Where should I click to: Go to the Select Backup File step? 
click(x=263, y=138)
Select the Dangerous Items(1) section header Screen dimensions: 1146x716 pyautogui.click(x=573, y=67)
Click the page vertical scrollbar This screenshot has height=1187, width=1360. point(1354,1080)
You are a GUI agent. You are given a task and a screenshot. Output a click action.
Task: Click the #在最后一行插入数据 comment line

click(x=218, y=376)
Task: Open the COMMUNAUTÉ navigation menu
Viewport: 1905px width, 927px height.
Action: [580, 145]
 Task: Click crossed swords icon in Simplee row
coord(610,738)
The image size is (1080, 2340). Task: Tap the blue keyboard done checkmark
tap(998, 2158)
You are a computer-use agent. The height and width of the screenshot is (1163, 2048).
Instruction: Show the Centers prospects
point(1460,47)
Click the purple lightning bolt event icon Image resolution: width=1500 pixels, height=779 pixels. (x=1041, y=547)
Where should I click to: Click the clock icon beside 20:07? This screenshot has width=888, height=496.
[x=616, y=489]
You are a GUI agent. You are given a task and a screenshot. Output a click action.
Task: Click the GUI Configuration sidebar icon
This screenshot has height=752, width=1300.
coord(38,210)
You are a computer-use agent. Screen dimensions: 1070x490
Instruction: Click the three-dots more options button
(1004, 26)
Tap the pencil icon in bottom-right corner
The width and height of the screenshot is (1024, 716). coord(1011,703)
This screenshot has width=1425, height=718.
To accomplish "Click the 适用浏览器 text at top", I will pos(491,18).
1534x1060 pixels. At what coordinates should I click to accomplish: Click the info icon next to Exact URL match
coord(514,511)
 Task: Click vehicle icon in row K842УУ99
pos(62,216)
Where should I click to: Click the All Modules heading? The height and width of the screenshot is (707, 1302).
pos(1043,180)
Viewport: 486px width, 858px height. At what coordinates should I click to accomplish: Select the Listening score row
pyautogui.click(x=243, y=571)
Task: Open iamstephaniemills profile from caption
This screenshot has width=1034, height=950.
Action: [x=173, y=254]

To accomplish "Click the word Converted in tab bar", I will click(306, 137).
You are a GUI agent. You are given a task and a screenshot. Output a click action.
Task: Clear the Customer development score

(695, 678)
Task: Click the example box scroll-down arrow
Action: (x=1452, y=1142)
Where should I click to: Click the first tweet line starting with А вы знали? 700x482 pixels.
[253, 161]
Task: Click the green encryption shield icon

### [About this exercise]
Taking the records above line by line, count those that hold the word "dimensions"; the number is the entire answer.

### [Solved exercise]
2